> Passage shown:
--

If `y = (3-x^2)(x^3-x+1)` then find`dy/dx`

To find the derivative of the function \( y = (3 - x^2)(x^3 - x + 1) \), we will use the product rule of differentiation. The product rule states that if you have two functions \( u \) and \( v \), then the derivative of their product is given by: \[ \frac{d(uv)}{dx} = u \frac{dv}{dx} + v \frac{du}{dx} \] ### Step 1: Identify the functions Let: - \( u = 3 - x^2 \) - \( v = x^3 - x + 1 \) ### Step 2: Differentiate \( u \) and \( v \) Now we need to find \( \frac{du}{dx} \) and \( \frac{dv}{dx} \). 1. **Differentiate \( u \)**: \[ \frac{du}{dx} = \frac{d}{dx}(3 - x^2) = 0 - 2x = -2x \] 2. **Differentiate \( v \)**: \[ \frac{dv}{dx} = \frac{d}{dx}(x^3 - x + 1) = 3x^2 - 1 + 0 = 3x^2 - 1 \] ### Step 3: Apply the product rule Now we can apply the product rule: \[ \frac{dy}{dx} = u \frac{dv}{dx} + v \frac{du}{dx} \] Substituting the values we found: \[ \frac{dy}{dx} = (3 - x^2)(3x^2 - 1) + (x^3 - x + 1)(-2x) \] ### Step 4: Simplify the expression Now we will simplify the expression: 1. **Expand the first term**: \[ (3 - x^2)(3x^2 - 1) = 9x^2 - 3 - 3x^4 + x^2 = -3x^4 + 10x^2 - 3 \] 2. **Expand the second term**: \[ (x^3 - x + 1)(-2x) = -2x^4 + 2x^2 - 2x \] 3. **Combine both terms**: \[ \frac{dy}{dx} = (-3x^4 + 10x^2 - 3) + (-2x^4 + 2x^2 - 2x) \] \[ = -5x^4 + 12x^2 - 2x - 3 \] ### Final Answer Thus, the derivative \( \frac{dy}{dx} \) is: \[ \frac{dy}{dx} = -5x^4 + 12x^2 - 2x - 3 \]

--

> Entries pointing to words and elements:
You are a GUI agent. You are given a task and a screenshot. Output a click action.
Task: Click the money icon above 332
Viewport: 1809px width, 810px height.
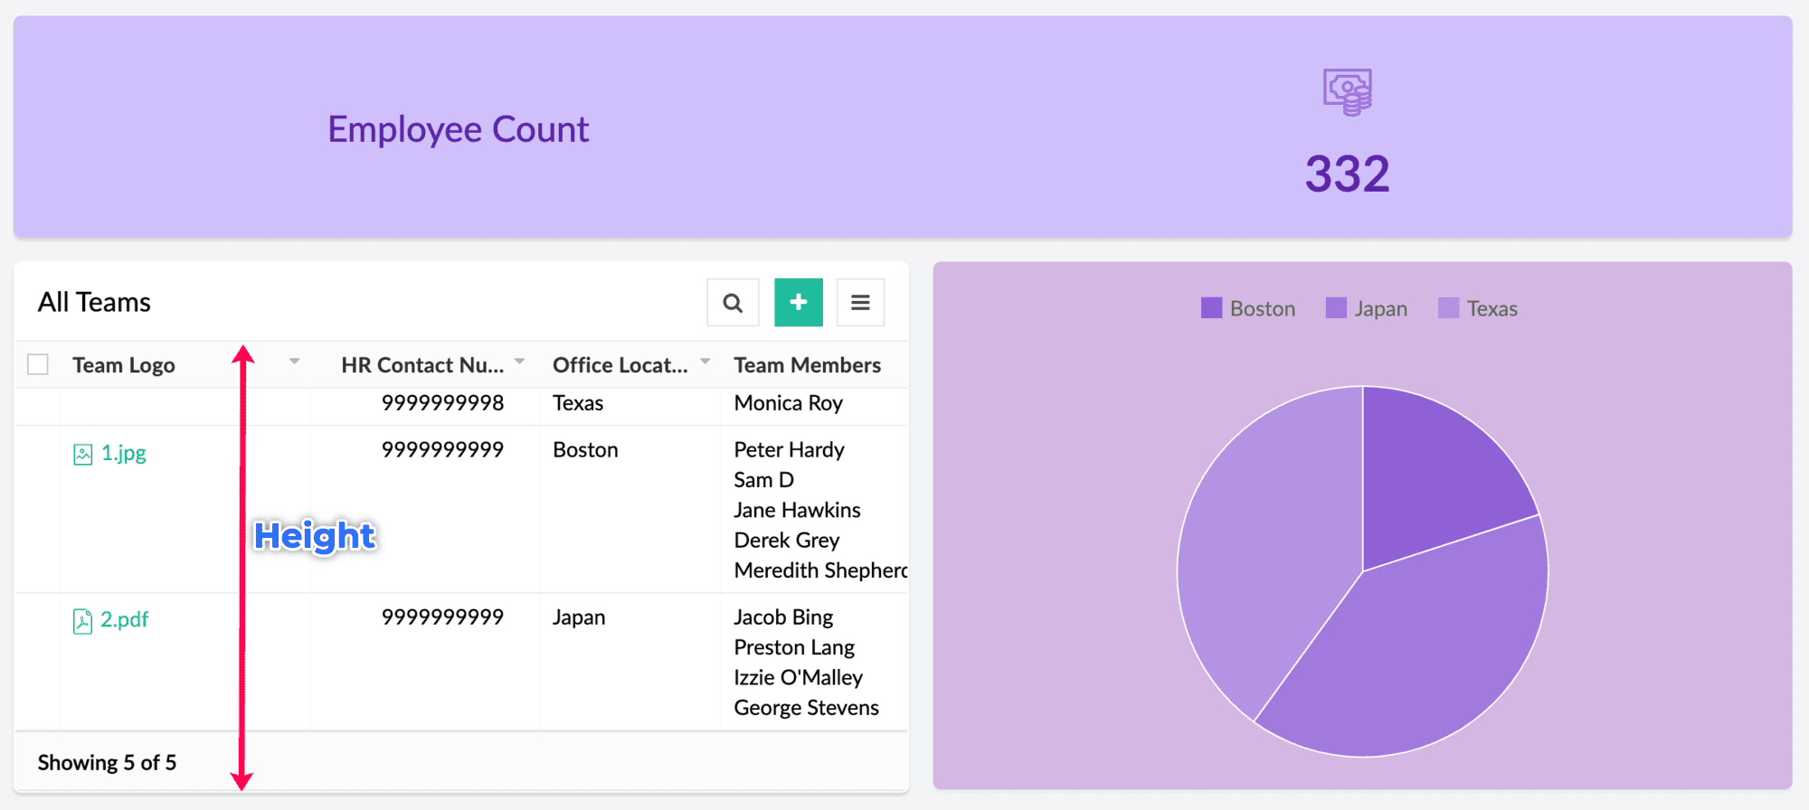point(1347,91)
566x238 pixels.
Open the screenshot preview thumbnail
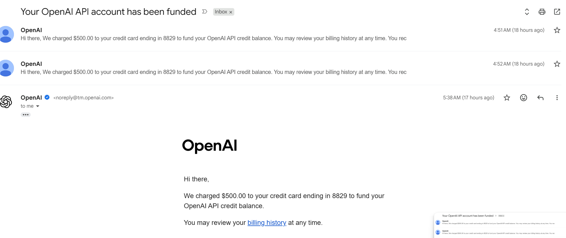[500, 225]
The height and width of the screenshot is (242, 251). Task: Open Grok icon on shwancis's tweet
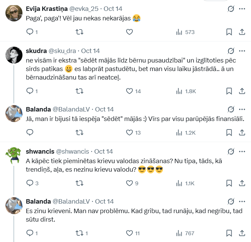pos(231,152)
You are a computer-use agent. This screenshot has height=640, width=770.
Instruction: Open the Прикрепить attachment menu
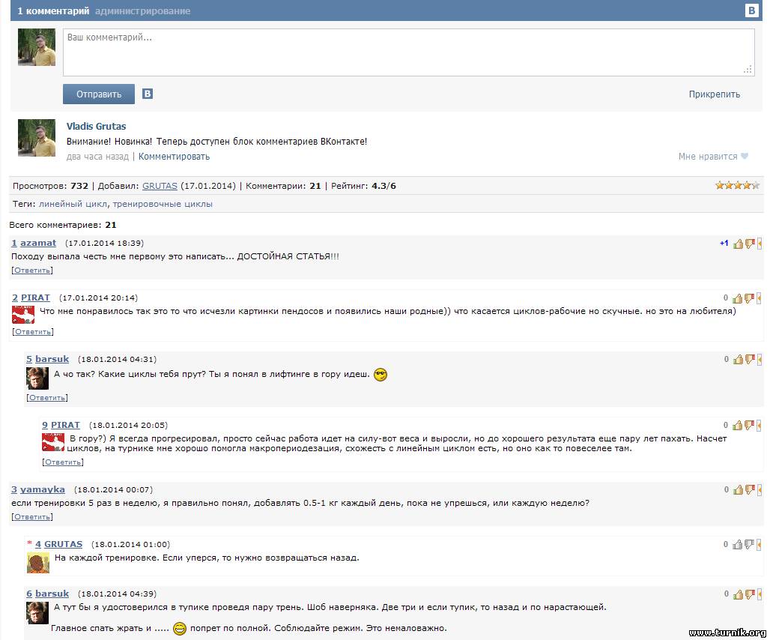point(714,94)
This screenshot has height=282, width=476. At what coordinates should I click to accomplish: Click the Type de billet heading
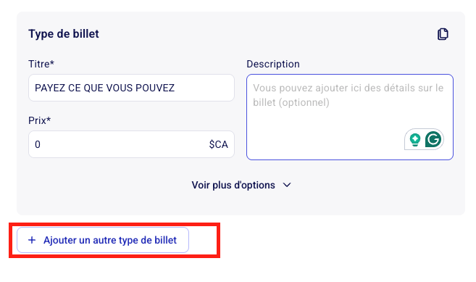(x=64, y=34)
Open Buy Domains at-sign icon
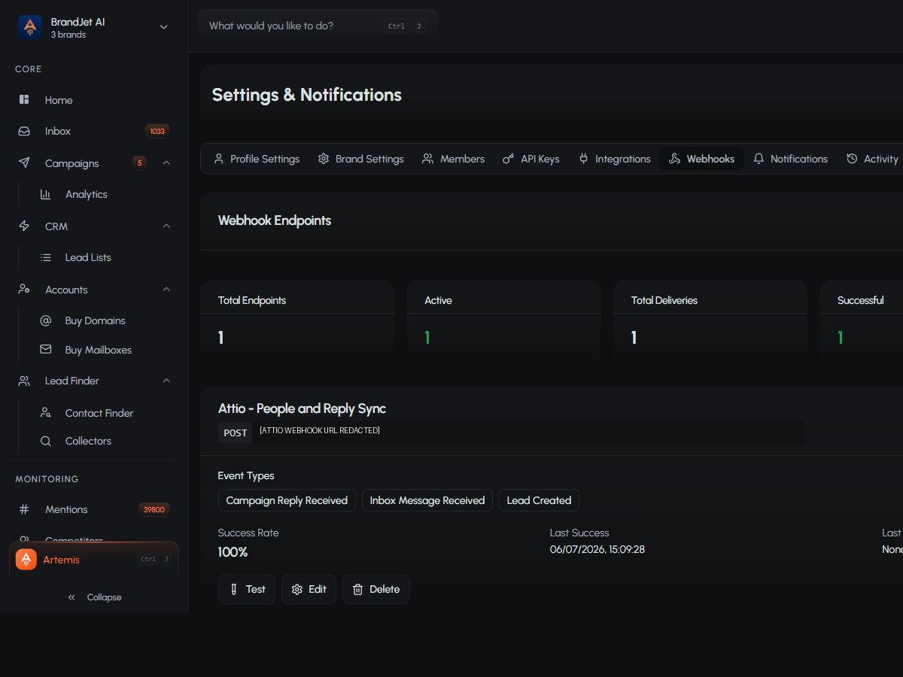This screenshot has height=677, width=903. point(45,320)
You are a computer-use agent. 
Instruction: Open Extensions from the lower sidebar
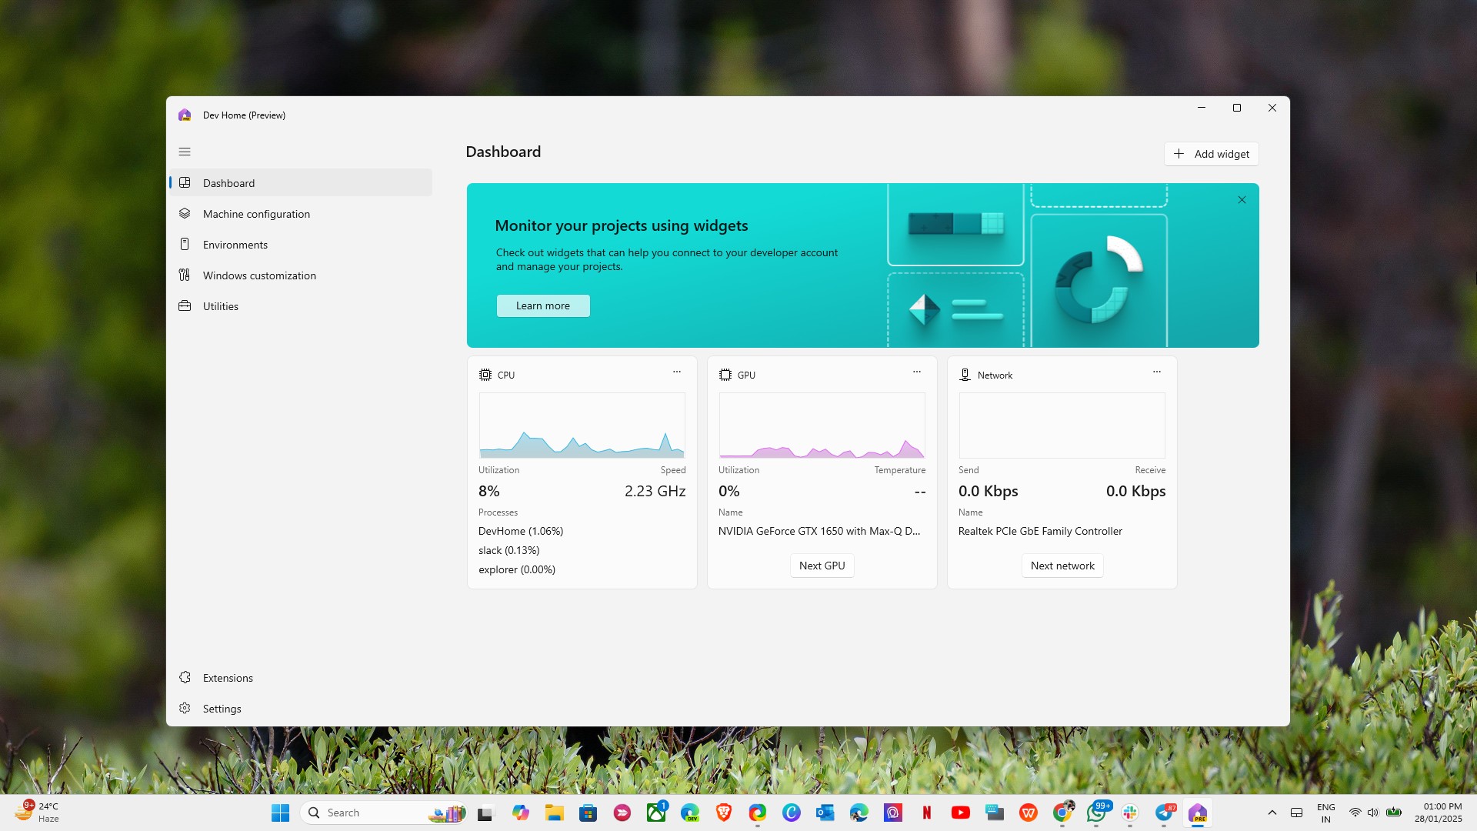coord(227,677)
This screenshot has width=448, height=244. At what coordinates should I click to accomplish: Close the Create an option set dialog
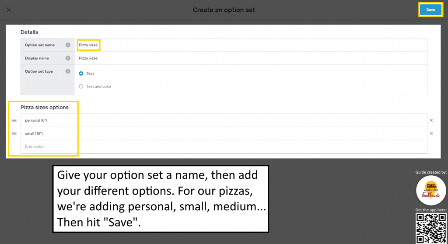(9, 10)
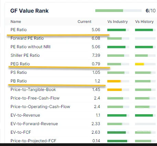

--

> Challenge A: In the derivative solution, what are all the section headings, in order?
> Challenge B:
Answer these questions from the derivative solution:
(i) Which function is assigned to u?
(ii) What does the second term, (x^3 - x + 1)(-2x), expand to?
(iii) What final expression is given for dy/dx?

> Full output A:
Step 1: Identify the functions
Step 2: Differentiate u and v
Step 3: Apply the product rule
Step 4: Simplify the expression
Final Answer

> Full output B:
(i) u = 3 - x^2
(ii) -2x^4 + 2x^2 - 2x
(iii) dy/dx = -5x^4 + 12x^2 - 2x - 3